## Required action
The line containing "Open help with the question mark icon" and every line after it to the end of the records: set those down exactly, without any pictures.

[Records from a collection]
▼

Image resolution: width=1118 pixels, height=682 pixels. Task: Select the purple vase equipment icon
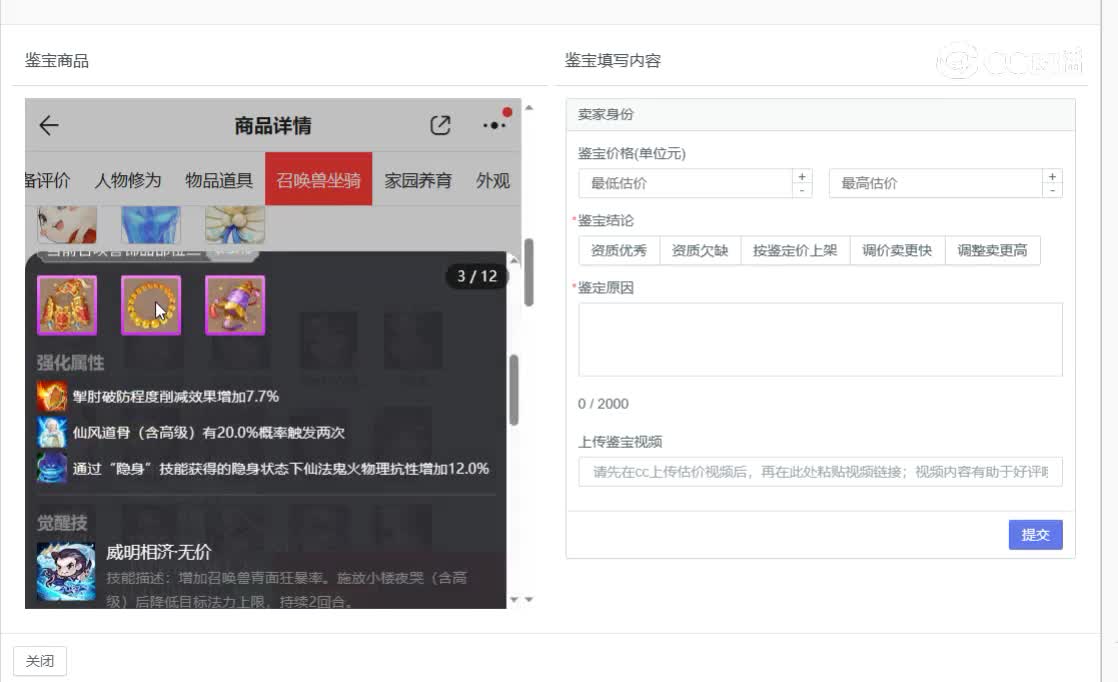click(x=234, y=304)
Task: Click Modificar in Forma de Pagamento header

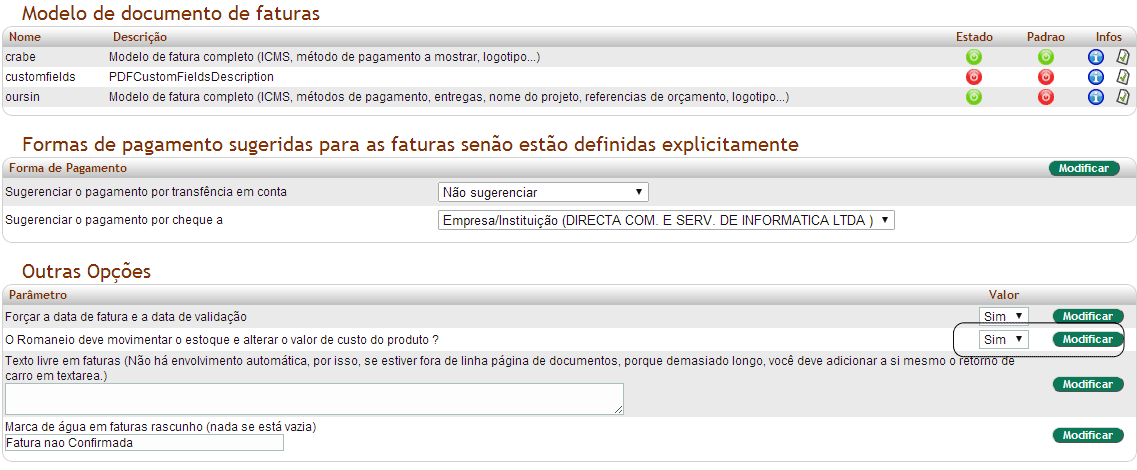Action: [x=1083, y=168]
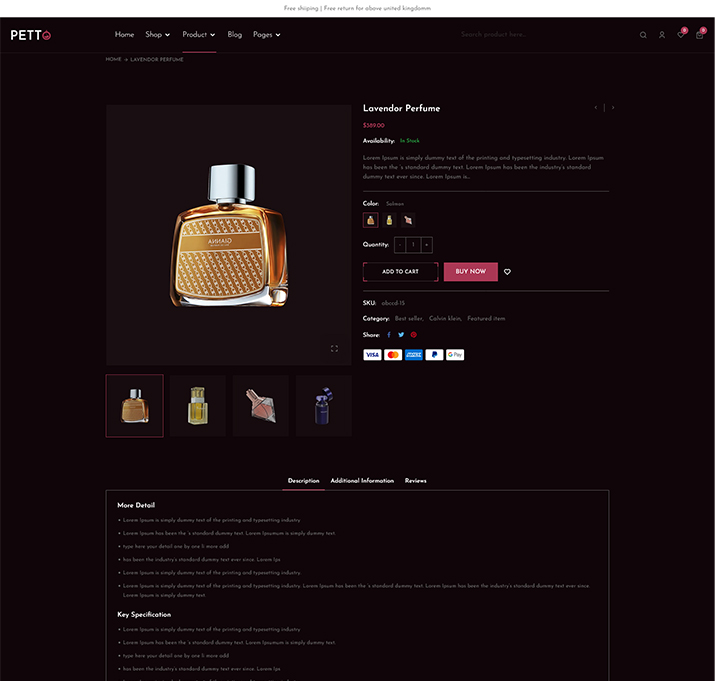
Task: Click the search magnifier icon in header
Action: (x=643, y=35)
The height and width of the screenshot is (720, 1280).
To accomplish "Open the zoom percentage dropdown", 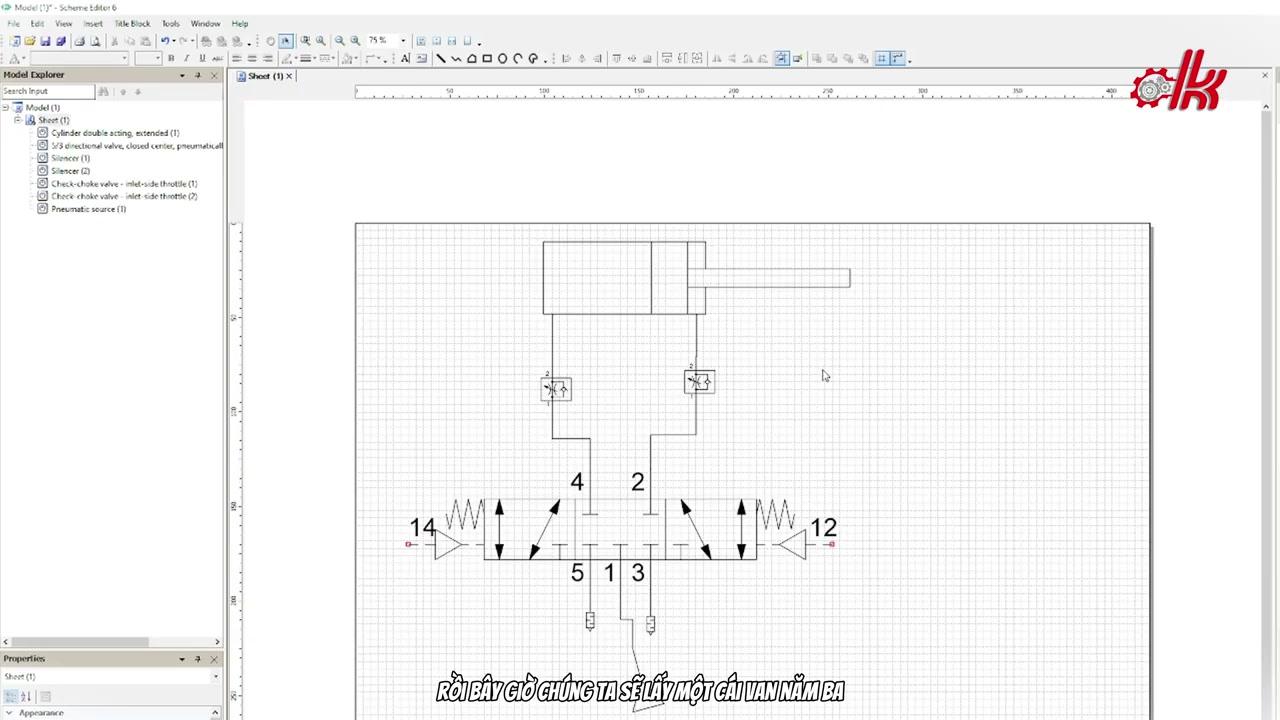I will coord(403,41).
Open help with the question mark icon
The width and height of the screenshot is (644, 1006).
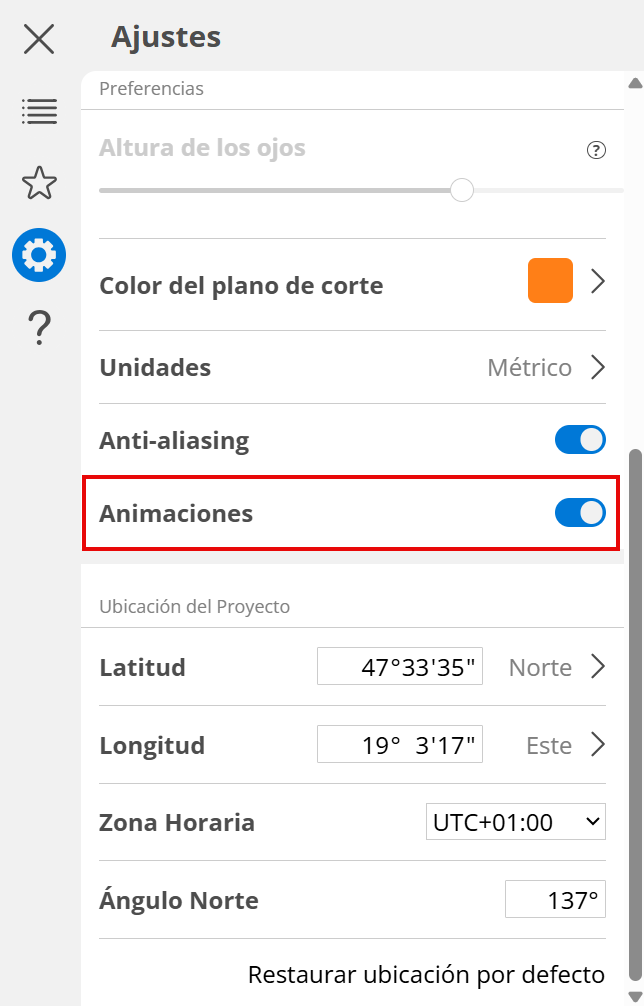(x=39, y=327)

▲

## Response for this exercise
Open help with the question mark icon
The width and height of the screenshot is (644, 1006).
(x=39, y=327)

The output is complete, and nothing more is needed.